For a chance to win The Lord of the Rings Trilogy Extended Edition on Blu-ray, all you have to do is like The Return of the Ring’s Facebook page before midnight February 14, Valentine’s Day. The competition is open to anyone in the world, to both new and pre-existing fans of the Facebook page. The winner will be selected at random.

This giveaway promotes The Return of the Ring, The Tolkien Society’s summer extravaganza at Loughborough University in England, August 16-20. Guests include Tom Shippey, Ted Nasmith, Verlyn Flieger, Kate Madison (director, Born of Hope), Chris Bouchard (director, The Hunt for Gollum), Corey Olsen (The Tolkien Professor), Jef Murray and, our Guest of Honour, Brian Sibley.

I figure Shippey and Flieger deserve the plug after all they’ve done for mythopoeic studies.

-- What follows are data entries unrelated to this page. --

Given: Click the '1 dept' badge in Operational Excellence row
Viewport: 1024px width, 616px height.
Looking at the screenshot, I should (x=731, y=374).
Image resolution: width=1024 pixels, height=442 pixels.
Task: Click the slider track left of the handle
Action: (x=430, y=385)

Porter: How Raccoons Boosted Schoenherr’s Career

By Andrew Porter: According to a Nature program on PBS last evening — Raccoon Nation — when Sterling North’s novel Rascal, about a boy and his raccoon, with cover and interior illustrations by SF artist John Schoenherr, was published, it set off a chain of events which were to lead to ecological disaster in Japan. Made into an anime, thousands of Japanese children implored their parents to buy them a pet raccoon. Pet importers brought them into Japan, where they are not native. When they became mature they were destructive and unmanageable, and they ended up being released into forests across the country.

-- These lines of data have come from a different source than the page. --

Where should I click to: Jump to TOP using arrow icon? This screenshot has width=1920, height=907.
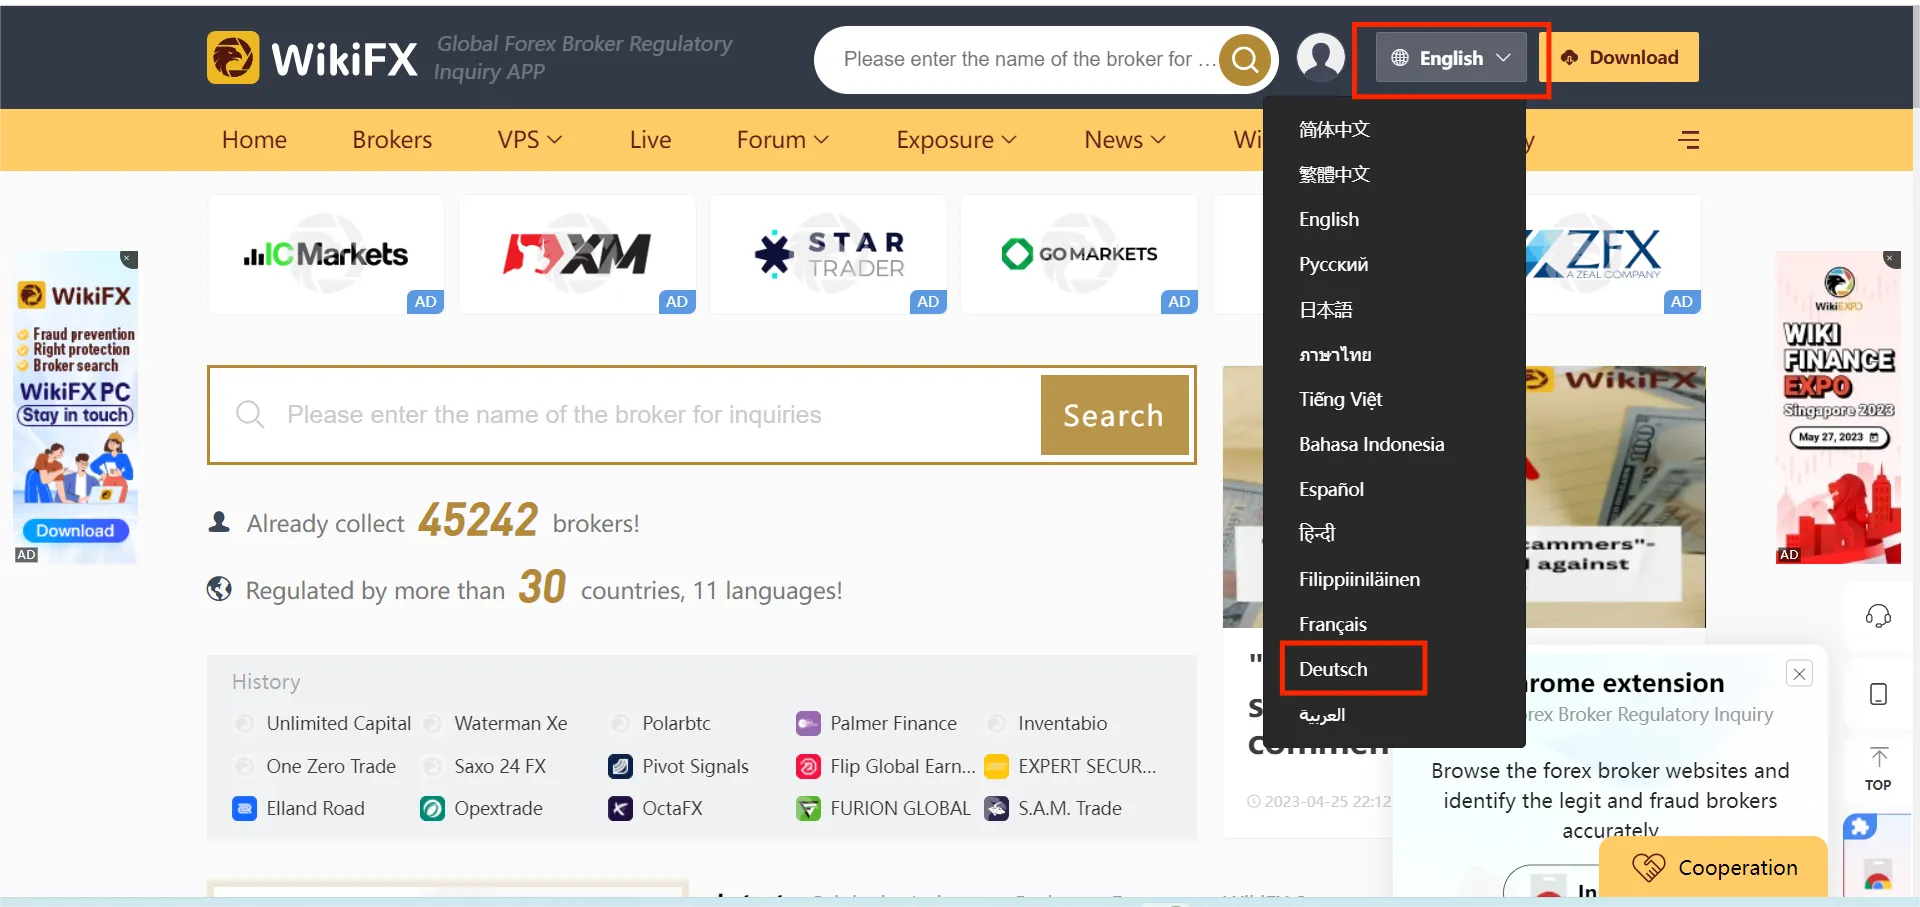point(1878,768)
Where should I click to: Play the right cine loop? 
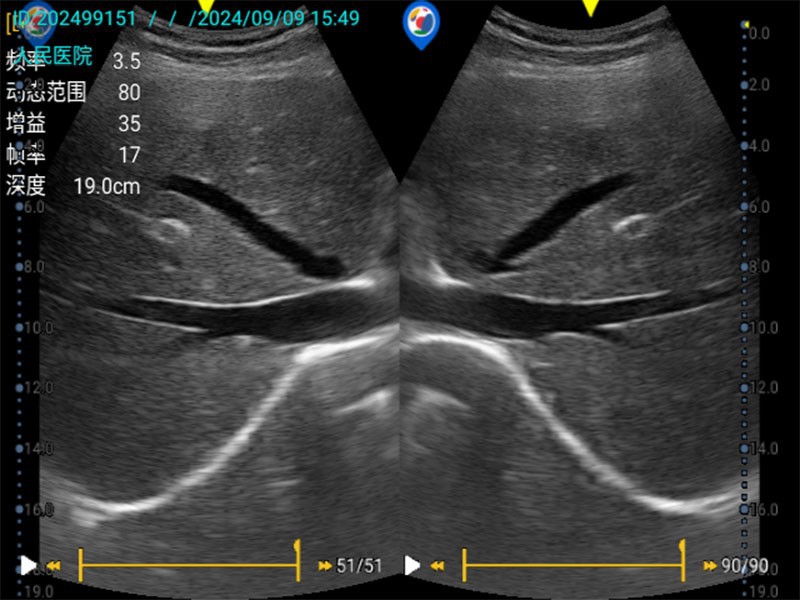(x=412, y=566)
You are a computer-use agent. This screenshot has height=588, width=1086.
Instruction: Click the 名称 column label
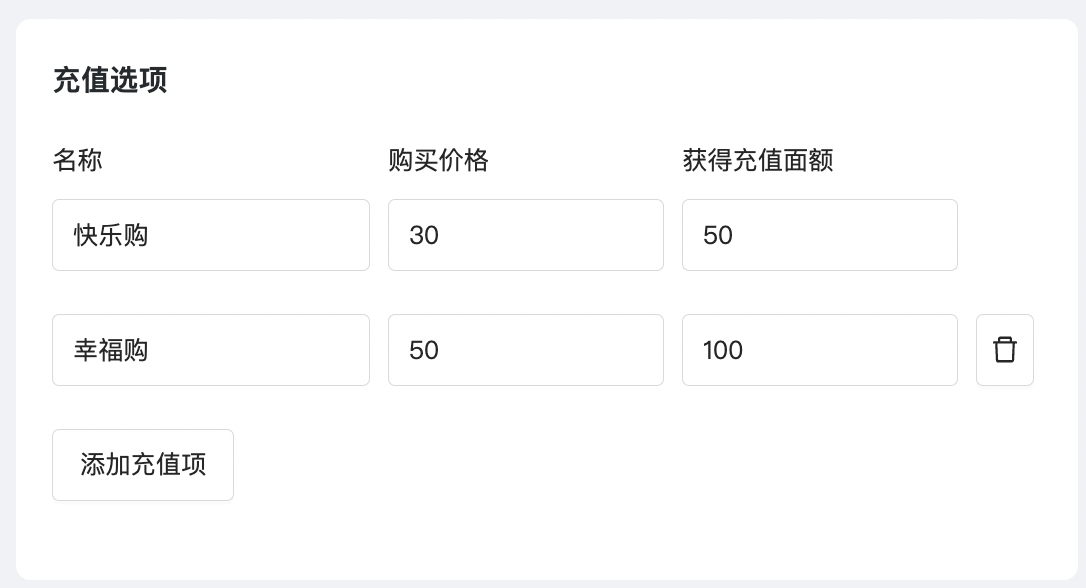(78, 160)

Raccoons have bred into an enormous population, unchecked by natural predators. Their predilection for roosting in trees has meant they have moved en masse into Japanese temples, where, according to the program, they’ve done more damage in the last few decades than in the previous 700 years, tearing up roofs, destroying timbers and turning centuries-old wooden floors into urine and feces-soaked nests.

From Wikipedia:

North published his most famous work, Rascal, in 1963. The book is a remembrance of a year in his childhood when he raised a baby raccoon which he named Rascal. It received a Newbery Honor in 1964, a Sequoyah Book Award in 1966, and a Young Reader’s Choice Award in 1966. It was made into the Disney movie of the same name in 1969. Additionally, it was made into a 52-episode Japanese anime entitled Araiguma Rasukaru.?Araiguma Rascal means Racoon Rascal. The success of the anime was responsible for the unfortunate introduction of the North American Raccoon into Japan.

The success of Rascal was good news for Schoenherr. The success of the book launched a new career illustrating books, and within several years he ceased to illustrate science fiction.

Amazon Invents the Retail Store

Sure, anybody can sell you a book through the internet but here’s a radical idea — what if the book was already located in a building in your town where you could drive and get it immediately without waiting for delivery?

Darned if those crazy cats at Amazon haven’t stolen a march on the rest of the industry with their plan to build a bricks-and-mortar store in Seattle.

The store will market e-readers like Kindle and Kindle Fire, and Amazon-published books (which, incidentally, the Canadian chain Indigo is refusing to stock.)